The C and C++ standards are all over the place on threads, hence not usable as formal specifications. They use the concept of time, and somewhat imply that everything runs step by step, sequentially (if not, you wouldn't have a sound program semantic) and then say that some constructs can see effects out of order, without ever telling which is which.
When effects are seen out of order, thread time is ill defined as you don't have a chronometer that would also be out of order: you wouldn't do sport with out of order execution of actions!
Even "out of order" suggests that some things are purely sequential and some other operations can be "out of order" with respect to the firsts. That is not how std::atomic is defined.
What the standards try to say is that there is a notion of progress for each thread, with a CPU time or cost index, and as it increases as more stuff is done, and stuff can only be slightly reordered by the implementation: now reordering is well defined, not in term of other sequential instructions, but in term of cost/cycles/CPU time.
So if two instructions are close to each other in the sequential intra-thread execution, they will be close in CPU time too. A reasonable compiler shouldn't move a volatile operation, a file output, or an atomic operation past a very costly "pure" computation (one that has no externally visible side effect).
A basic idea that many committee members sadly couldn't even spell out!

Is memory ordering in C++11 about main memory flush ordering?

I'm not sure i fully understand (and i may have all wrong) the concepts of atomicity and memory ordering in C++11.
Let's take this simple example single threaded :
int main()
{
std::atomic<int> a(0);
std::atomic<int> b(0);
a.store(16);
b.store(10);
return 0;
}
In this single threaded code, if a and b were not atomic types, the compiler could have reordered the instruction in a way that in the assembly code, i have for instance a move instruction to assigned 10 to 'b' before a move instruction to assigned 16 to 'a'.

======

TASK LIST>
A – Translate this sentence from the passage on C++ memory ordering into Spanish: "So if two instructions are close to each other in the sequential intra-thread execution, they will be close in CPU time too."
B – Carry on the passage on C++ memory ordering from the point where it stops.
You will not need the records.

======

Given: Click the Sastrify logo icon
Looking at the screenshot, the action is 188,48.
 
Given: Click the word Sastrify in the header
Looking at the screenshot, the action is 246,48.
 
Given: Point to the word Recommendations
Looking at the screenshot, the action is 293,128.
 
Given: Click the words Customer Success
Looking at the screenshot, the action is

======

OUTPUTS>
A – Así que, si dos instrucciones están cerca una de otra en la ejecución secuencial dentro del hilo, también estarán cerca en tiempo de CPU.

B –
So for me, being atomic variables, it guarantees me that i'd have the "a move instruction" before the "b move instruction" as i stated in my source code.
After that, there is the processor with his execution unit, prefetching instructions, and with his out-of-order box. And this processor can process the "b instruction" before the "a instruction", whatever is the instruction ordering in the assembly code.
So i can have 10 stored in a register or in the store buffer of a processor or in cache memory before i have 16 stored in a register / store buffer or in cache.
And with my understanding, it's where memory ordering model come out. From that moment, if i let the default model sequentially consistent. One guarantees me that flush out these values (10 and 16) in main memory will respect the order i did the store in my source code. So that the processor will start flushing out the register or cache where 16 is stored into main memory for update 'a' and after that it will flush 10 in the main memory for 'b'.
So that behavior does allow me to understand that if i use a relaxed memory model. Only the last part is not guarantee so that the flush in main memory can be in total disorder.
Sorry if you get trouble to read me, my english is still poor. But thank you guys for your time.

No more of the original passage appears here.